Fin dal primo giorno della sua presidenza, Lula si è detto pronto a compiere i passi necessari per difendere la foresta pluviale e i suoi abitanti. Nel suo discorso inaugurale del 1° gennaio, ha affermato: "I popoli indigeni... non sono ostacoli allo sviluppo: sono guardiani dei nostri fiumi e delle nostre foreste e una parte fondamentale della nostra grandezza come nazione". In precedenza aveva accennato al Congresso che il suo governo espanderà le terre indigene: "Ogni terra delimitata è una nuova area di protezione ambientale. Dobbiamo rispetto ai popoli indigeni.
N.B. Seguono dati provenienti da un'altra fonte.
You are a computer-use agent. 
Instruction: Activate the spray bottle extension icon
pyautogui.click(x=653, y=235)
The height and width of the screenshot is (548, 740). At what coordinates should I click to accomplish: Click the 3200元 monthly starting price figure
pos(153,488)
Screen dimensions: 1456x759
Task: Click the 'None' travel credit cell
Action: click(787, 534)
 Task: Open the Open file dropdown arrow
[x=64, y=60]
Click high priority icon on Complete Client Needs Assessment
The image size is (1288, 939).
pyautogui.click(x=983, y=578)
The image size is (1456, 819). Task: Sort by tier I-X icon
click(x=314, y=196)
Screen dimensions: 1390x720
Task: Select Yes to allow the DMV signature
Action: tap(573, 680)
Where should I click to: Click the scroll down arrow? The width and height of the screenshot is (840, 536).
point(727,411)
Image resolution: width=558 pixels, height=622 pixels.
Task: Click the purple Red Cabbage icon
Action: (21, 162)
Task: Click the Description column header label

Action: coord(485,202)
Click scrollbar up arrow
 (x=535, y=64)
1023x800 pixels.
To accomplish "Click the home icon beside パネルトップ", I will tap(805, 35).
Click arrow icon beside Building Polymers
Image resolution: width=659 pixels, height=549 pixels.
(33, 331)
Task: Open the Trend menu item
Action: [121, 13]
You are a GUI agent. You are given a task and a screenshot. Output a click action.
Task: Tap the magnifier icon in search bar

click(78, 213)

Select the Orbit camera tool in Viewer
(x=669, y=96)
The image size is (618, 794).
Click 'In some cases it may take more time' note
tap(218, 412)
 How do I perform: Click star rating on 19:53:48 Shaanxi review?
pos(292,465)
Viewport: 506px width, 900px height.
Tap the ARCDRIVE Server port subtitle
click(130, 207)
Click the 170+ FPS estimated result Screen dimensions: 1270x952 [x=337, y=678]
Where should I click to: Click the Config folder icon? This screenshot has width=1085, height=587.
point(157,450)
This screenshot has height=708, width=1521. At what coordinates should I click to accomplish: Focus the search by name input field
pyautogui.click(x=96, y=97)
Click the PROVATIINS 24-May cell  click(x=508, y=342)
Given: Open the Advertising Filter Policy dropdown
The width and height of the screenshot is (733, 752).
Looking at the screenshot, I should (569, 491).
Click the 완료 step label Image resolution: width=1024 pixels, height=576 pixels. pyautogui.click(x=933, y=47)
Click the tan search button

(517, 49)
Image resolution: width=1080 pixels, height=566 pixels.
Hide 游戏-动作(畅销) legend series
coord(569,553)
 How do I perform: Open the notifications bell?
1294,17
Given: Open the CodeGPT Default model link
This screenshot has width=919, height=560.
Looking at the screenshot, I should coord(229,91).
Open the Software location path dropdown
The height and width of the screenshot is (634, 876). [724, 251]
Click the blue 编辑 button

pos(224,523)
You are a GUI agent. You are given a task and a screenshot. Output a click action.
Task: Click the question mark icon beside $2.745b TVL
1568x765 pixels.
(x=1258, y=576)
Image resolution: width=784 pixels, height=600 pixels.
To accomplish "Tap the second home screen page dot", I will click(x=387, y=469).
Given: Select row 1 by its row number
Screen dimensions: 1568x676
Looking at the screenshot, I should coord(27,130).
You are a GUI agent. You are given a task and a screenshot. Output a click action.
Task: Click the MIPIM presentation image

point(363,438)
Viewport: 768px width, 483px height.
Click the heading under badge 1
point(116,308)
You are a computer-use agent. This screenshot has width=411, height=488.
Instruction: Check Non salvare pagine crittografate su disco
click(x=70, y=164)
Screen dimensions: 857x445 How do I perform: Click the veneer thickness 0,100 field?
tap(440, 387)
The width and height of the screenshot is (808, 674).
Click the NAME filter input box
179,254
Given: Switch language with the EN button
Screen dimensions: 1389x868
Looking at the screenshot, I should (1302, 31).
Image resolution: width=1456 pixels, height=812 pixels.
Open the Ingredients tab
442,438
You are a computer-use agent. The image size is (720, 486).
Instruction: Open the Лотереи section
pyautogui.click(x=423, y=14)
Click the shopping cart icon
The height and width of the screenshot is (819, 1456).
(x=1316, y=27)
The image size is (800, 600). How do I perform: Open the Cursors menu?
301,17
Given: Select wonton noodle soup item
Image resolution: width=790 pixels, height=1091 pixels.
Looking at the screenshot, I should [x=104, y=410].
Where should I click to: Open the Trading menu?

Abrogheremo tutte le ingiustizie contro i popoli indigeni".

Queste foto sono state scattate nel territorio degli Yanomami da indigeni e operatori sanitari negli ultimi mesi. Sumaúma

Le popolazioni indigene sono essenziali per gli obiettivi di Lula di deforestazione zero, fine dell’espansione della frontiera agricola e protezione di tutti i principali biomi del Brasile, che includono non solo la foresta amazzonica, ma anche la savana del Cerrado, le zone umide del Pantanal, il Foresta Atlantica, praterie della Pampa e la semiarida Caatinga. Si tratta di un cambio di direzione storico. Dall’arrivo dei primi invasori europei, più di 500 anni fa, il posto del Brasile nell’economia globale è stato definito dall’estrazione delle risorse e dalle invasioni sempre più profonde dei biomi e delle terre indigene.